### KUTIPAN YANG DIBERIKAN:
● ● ● ●

Sebelum menentukan hal-hal lain, UUD 1945 yang asli menegaskan bahwa kedaulatan rakyat Indonesia dijelmakan dalam tubuh MPR sebagai pelaku utama dan pelaksana sepenuhnya kedaulatan rakyat itu. Karena itu, bunyi rumusan asli Pasal 1 ayat (2) Bab I UUD 1945 adalah “Kedaulatan adalah di tangan rakyat dan dilakukan sepenuhnya oleh MPR”. Di samping itu, pada Bab III Pasal 6 ayat (2) ditentukan pula bahwa “Presiden dan Wakil Presiden dipilih oleh Majelis Permusyawaratan Rakyat dengan suara yang terbanyak”. 

Atas dasar rumusan yang demikian, dikembangkan pengertian sebagaimana diuraikan dalam Penjelasan Umum UUD 1945 yang oleh Dekrit Presiden tanggal 5 Juli 1959 dijadikan bagian yang tak terpisahkan dari naskah UUD 1945, yaitu bahwa Presiden bertunduk dan bertanggungjawab kepada MPR. Karena itu, selama ini dimengerti bahwa MPR inilah yang merupakan yang paling tinggi, atau biasa disebut sebagai lembaga tertinggi negara, sehingga wajar bahwa keberadaanya diatur paling pertama dalam susunan UUD 1945.

● ● ● ●

### DATA TERCATAT:
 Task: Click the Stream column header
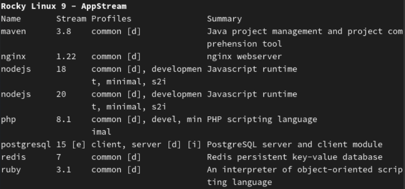tap(71, 19)
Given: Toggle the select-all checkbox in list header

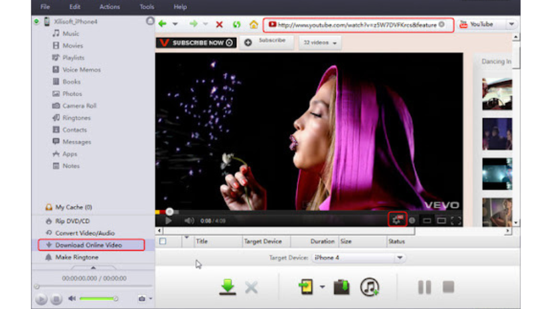Looking at the screenshot, I should click(x=163, y=241).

● ● ● ●

### YANG PERLU DIKERJAKAN:
#1 Dalam kutipan tentang UUD 1945, dekrit mana yang menjadikan Penjelasan Umum UUD 1945 bagian tak terpisahkan dari naskahnya?
#2 Ringkas paragraf dalam kutipan tentang UUD 1945 yang diawali "Atas dasar rumusan yang demikian" menjadi lebih singkat, tanpa menghilangkan fakta pokoknya.
#3 Tuliskan kembali seluruh bagian kutipan tentang UUD 1945 dari "Atas dasar rumusan" sampai dengan "susunan UUD 1945.".

### HASIL TIAP TUGAS:
#1 Dekrit Presiden tanggal 5 Juli 1959.

#2 Penjelasan Umum UUD 1945, yang dijadikan bagian tak terpisahkan dari naskah UUD 1945 oleh Dekrit Presiden 5 Juli 1959, menyatakan bahwa Presiden tunduk dan bertanggung jawab kepada MPR. Karena itu, MPR dipahami sebagai lembaga tertinggi negara, sehingga wajar keberadaannya diatur paling awal dalam UUD 1945.

#3
Atas dasar rumusan yang demikian, dikembangkan pengertian sebagaimana diuraikan dalam Penjelasan Umum UUD 1945 yang oleh Dekrit Presiden tanggal 5 Juli 1959 dijadikan bagian yang tak terpisahkan dari naskah UUD 1945, yaitu bahwa Presiden bertunduk dan bertanggungjawab kepada MPR. Karena itu, selama ini dimengerti bahwa MPR inilah yang merupakan yang paling tinggi, atau biasa disebut sebagai lembaga tertinggi negara, sehingga wajar bahwa keberadaanya diatur paling pertama dalam susunan UUD 1945.